| |
| |
| |
Drollige avonturen
Jan Steen werd dien nacht zweetend op zijn stroozak wakker van de drukkende hitte. Wat was dat? Zou het al dag zijn? Door zijn oogleden glurend zag hij licht, hoorde hij gebrul als van leeuwen. Brand! Met een ruk schoot hij overeind.
‘Jongens! Brand!’ riep hij en zette meteen de deuren van de werkplaats open. Buiten was het donker, maar vlammen sloegen uit het dak als hevige dieren die met rosse muilen schrik en vernieling verspreidden.
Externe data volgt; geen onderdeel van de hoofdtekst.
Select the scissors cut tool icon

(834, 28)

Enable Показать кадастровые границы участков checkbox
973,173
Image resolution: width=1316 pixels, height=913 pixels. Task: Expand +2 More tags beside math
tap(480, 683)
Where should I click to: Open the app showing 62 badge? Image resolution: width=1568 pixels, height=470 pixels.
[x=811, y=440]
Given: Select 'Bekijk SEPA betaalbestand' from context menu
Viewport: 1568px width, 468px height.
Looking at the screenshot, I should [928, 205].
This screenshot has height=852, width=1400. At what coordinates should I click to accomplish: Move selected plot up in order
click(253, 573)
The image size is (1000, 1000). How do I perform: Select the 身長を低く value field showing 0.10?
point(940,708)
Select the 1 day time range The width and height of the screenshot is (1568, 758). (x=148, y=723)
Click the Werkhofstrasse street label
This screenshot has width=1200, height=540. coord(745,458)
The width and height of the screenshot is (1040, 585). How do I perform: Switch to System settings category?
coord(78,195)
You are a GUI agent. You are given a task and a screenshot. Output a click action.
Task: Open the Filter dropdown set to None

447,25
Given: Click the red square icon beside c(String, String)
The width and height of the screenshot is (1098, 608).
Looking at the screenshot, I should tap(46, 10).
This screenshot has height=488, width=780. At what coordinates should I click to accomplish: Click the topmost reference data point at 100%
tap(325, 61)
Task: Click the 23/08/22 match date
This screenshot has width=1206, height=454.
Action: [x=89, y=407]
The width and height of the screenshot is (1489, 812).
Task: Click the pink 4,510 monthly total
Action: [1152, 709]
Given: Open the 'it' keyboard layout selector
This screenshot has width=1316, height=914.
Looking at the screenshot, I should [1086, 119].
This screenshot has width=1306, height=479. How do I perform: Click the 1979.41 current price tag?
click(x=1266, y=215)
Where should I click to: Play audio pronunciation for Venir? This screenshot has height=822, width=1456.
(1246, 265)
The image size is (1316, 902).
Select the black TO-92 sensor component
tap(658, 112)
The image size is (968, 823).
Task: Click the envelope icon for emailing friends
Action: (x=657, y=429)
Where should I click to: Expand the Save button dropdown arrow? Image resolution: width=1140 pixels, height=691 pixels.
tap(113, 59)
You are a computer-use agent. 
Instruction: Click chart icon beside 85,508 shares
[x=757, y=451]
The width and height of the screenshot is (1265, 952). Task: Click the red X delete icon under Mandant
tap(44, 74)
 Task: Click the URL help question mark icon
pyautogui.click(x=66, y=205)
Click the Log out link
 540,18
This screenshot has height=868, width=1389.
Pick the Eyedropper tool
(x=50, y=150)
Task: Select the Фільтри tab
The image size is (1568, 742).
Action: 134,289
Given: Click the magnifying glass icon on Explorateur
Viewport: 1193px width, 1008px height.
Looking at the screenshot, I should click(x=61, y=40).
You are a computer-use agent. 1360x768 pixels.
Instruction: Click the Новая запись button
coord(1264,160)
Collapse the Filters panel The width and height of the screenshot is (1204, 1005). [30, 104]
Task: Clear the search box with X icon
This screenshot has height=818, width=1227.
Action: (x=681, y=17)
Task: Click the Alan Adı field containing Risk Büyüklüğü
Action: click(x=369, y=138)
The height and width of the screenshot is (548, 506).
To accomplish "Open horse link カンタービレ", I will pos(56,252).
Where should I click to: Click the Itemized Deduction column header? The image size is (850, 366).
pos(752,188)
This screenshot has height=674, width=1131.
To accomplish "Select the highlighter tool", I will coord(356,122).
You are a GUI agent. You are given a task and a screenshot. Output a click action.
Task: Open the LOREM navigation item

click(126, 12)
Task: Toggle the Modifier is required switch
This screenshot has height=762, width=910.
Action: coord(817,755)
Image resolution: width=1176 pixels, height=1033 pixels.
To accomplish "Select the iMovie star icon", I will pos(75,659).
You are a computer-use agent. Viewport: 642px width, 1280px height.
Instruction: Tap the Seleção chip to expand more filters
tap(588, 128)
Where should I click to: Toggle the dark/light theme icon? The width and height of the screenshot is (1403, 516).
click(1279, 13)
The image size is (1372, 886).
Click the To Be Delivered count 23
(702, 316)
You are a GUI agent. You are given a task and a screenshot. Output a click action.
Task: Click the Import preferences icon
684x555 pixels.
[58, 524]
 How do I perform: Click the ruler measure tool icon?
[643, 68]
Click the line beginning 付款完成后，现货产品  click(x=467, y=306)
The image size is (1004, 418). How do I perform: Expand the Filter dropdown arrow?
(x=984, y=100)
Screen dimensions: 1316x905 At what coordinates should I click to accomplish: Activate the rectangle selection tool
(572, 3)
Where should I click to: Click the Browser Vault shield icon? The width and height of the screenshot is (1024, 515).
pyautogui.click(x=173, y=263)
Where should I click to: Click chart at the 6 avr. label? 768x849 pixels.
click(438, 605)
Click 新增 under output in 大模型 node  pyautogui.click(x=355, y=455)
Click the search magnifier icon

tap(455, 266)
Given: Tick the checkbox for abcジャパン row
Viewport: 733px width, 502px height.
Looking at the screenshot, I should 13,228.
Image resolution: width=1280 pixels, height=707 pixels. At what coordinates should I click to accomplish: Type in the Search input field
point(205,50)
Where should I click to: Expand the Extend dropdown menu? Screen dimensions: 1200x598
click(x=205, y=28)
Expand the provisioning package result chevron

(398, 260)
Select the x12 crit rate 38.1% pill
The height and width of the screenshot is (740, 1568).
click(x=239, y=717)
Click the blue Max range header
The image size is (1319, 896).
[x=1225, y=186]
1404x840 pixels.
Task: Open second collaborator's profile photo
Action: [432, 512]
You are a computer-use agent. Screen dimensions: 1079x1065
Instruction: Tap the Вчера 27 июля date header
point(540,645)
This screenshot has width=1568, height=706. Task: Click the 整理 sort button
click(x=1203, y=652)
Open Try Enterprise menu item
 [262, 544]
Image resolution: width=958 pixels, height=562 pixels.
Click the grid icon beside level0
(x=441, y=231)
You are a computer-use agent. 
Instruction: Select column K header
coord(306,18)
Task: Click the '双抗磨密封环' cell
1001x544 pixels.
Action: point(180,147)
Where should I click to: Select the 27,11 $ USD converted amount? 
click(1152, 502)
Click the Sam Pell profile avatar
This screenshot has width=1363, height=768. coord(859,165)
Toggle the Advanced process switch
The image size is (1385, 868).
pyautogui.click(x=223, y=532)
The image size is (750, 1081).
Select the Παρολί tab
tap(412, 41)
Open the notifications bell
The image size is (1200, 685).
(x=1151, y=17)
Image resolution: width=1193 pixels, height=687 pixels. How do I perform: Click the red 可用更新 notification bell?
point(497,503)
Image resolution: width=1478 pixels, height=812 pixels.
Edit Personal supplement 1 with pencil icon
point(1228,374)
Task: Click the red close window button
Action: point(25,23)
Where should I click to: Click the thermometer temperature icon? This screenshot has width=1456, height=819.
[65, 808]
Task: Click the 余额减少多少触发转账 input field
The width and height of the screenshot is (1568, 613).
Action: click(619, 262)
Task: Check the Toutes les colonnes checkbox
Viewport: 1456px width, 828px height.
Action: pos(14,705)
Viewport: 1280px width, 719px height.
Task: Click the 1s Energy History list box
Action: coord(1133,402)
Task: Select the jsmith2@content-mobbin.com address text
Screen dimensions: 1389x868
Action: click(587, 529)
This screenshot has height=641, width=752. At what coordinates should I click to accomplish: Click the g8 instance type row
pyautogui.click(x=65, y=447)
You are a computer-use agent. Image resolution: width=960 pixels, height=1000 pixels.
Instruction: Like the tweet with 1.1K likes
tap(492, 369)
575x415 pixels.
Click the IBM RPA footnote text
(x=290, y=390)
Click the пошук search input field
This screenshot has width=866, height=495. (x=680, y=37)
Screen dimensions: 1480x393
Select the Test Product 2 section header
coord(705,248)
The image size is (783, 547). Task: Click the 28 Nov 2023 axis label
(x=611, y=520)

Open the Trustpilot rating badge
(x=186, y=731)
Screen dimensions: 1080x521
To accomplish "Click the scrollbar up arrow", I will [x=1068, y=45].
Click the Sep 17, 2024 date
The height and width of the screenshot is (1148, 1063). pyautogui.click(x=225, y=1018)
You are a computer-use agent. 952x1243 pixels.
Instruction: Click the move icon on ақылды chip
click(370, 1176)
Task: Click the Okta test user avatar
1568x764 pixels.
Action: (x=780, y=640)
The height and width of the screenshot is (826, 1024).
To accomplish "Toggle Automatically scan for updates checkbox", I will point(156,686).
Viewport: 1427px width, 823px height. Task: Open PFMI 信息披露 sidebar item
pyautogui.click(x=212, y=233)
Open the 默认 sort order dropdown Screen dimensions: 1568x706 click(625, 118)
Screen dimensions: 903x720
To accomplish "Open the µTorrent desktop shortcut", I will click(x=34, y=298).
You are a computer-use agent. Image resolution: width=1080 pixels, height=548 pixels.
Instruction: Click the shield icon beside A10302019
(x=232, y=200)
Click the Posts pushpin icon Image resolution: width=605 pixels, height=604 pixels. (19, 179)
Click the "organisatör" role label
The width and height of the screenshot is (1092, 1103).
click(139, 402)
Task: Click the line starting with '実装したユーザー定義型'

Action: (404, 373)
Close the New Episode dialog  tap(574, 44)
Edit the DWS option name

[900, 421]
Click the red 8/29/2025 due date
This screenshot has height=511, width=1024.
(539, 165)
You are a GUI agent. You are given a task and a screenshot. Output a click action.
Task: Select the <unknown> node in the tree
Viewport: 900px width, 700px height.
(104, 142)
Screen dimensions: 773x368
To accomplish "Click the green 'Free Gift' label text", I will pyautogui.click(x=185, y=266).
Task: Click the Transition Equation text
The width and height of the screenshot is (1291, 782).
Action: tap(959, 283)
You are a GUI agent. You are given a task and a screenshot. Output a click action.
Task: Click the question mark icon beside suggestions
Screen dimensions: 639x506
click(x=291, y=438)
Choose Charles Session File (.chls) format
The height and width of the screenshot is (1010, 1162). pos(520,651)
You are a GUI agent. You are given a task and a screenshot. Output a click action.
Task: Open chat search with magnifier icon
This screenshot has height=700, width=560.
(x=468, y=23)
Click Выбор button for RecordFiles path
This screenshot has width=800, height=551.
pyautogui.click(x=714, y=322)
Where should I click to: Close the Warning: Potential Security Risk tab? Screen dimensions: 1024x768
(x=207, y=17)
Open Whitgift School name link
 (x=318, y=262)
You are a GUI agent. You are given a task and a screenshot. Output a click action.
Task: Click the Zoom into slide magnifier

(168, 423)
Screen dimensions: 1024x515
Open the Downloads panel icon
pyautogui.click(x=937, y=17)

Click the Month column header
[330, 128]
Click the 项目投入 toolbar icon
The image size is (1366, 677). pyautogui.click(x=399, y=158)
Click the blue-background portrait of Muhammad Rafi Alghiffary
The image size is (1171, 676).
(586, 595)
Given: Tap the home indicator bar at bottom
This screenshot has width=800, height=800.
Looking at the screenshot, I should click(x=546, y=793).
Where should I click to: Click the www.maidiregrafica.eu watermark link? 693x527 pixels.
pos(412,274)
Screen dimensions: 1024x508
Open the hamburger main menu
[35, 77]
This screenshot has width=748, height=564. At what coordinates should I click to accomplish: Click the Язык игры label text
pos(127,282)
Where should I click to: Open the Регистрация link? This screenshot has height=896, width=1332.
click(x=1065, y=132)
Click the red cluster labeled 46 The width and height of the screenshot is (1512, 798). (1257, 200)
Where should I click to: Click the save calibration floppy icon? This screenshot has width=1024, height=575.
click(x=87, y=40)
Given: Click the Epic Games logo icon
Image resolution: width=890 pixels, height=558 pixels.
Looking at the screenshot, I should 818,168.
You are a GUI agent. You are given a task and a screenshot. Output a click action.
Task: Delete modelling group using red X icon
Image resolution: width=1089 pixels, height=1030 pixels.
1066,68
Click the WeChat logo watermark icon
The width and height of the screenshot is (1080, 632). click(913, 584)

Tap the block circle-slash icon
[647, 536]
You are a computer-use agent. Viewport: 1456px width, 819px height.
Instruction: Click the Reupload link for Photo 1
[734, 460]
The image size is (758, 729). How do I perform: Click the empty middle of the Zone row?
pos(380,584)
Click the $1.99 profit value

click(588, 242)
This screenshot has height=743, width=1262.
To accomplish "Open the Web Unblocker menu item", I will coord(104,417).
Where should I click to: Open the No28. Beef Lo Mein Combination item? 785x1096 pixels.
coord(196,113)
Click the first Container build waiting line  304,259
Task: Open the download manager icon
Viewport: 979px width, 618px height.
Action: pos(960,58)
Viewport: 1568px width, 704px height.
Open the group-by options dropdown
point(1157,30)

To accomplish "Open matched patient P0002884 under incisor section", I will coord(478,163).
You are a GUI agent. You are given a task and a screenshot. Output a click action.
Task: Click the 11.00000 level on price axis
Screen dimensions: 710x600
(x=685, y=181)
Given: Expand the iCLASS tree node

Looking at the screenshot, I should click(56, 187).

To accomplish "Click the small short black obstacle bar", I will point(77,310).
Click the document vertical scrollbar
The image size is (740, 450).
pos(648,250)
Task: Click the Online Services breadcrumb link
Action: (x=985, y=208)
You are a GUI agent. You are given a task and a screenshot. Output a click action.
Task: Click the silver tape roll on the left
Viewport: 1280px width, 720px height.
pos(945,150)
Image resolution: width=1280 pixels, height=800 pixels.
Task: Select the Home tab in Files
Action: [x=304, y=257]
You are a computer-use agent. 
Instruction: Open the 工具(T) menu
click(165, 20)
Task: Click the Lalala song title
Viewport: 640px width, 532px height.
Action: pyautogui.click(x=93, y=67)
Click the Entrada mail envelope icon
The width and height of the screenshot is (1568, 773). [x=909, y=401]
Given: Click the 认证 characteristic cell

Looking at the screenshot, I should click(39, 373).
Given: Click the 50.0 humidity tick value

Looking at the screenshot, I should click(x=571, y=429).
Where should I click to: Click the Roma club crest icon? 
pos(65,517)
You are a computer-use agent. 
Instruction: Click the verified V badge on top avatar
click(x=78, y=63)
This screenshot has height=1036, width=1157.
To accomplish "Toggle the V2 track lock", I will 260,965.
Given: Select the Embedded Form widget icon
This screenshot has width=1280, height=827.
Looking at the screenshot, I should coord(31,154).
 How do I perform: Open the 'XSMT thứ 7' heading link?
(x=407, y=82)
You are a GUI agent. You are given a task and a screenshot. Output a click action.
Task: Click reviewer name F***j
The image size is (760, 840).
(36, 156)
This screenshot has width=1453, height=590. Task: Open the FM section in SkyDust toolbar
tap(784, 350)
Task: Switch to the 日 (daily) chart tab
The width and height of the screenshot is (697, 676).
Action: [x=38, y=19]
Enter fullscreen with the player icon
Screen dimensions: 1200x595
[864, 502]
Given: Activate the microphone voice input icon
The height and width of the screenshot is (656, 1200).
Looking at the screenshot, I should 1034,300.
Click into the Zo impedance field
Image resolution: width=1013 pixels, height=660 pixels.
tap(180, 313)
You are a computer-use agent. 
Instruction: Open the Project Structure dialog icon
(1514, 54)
De broers waren wankelend opgekomen, met zwart geblakerde gezichten; zij hadden onder de gloed gelegen: in hun losse hemden stonden zij in een oogwenk midden in de nacht. ‘Wat een beesten!’ schold de meester en hij wees op een troep lallende kaerels, die op een sukkeldrafje de aftocht bliezen. ‘Dat zijn die verrotte boeren, die mekaar hebben zitten ophitselen om ons naar de andere wereld te helpen!’
‘Vooruit naar de sloot!’ riep Isaac en hij pakte een emmer die buiten stond en vulde die en kwam er mee aandragen om het blusschingswerk te beginnen. Maar o wee, de emmer was lek en nog maar half vol.
‘Zijt ge mooi mal!’ zei Adriaan. ‘Laat de boel maar.’
‘Dus we moeten in ons hemd naar stad!’
‘Mijnentwege!’
Jan Steen was over zijn schrik heen. Het kraakte in de schuur en daar kwamen dak en spinten met een zware plof naar beneden.
‘Nu kunnen we blusschen,’ zei Jan. Want nu de wanden omlagen, waren er bakken en potten genoeg voor het grijpen. Zij vormden een brandrij met z'n drieën, ze gaven elkaar de volle bakken over en smeten die leeg in
| |
| |
het vuur. In den beginne hielp het heel weinig, maar toch - het was windstil - namen de vlammen niet toe, beperkten zich tot één hoek, krompen ineen en na een kwartier was het ergste geleden.
‘Jan heeft nog kleeren; zijn hoekje is gespaard,’ kreet Isaac. Een ezel was los gebroken en stond vredig te kijken naar de aangerichte verwoesting.
‘Jan, wees nu eens een flinke man, klim op dat ongedierte, rij naar Haarlem, breek bij mij in - het huis ligt op de oude gracht - en kom terug met kleeren en geld, dat je wel ergens vinden zult. Waar zijn mijn sleutels?’
Gelukkig waren de sleutels gered. Jan sprong op de ezel en reed er mee stadwaarts. Zijn geschroeid wambuis hing open en fladderde in de nachtwind. Het beest liep waarachtig op een draf. Het duurde niet lang of hij bereikte de poort: de wachter verscheen, maar de ezel verkoos niet zijn vurige vaart te minderen. Hij trok snel de stad in en Jan liet zich suffend leiden. Toen, om niet in slaap te vallen, hief hij een brouwerslied aan: dit scheen het ezelebeest zeer te behagen; tenminste, hij bleef er door in tempo.
Het huis van Ostade was gemakkelijk te herkennen: alles liep in zoover zonder ongelukken af. Maar nu kwamen de moeilijkheden, alle sleutels waren verroest: Jan kon de deur met geen mogelijkheid open krijgen. Hij stond te peuteren, te duwen en te trekken: er was geen wikken of verwegen aan. De ezel stond buiten te balken dat het een lust was. ‘Houd je groote bek!’ riep Jan op het laatst ongeduldig. In het huis ernaast ging een raam open, een wolbaai hing eruit en een bromstem vroeg:
‘Wil je wel eens gauw maken dat je weg komt, dief!’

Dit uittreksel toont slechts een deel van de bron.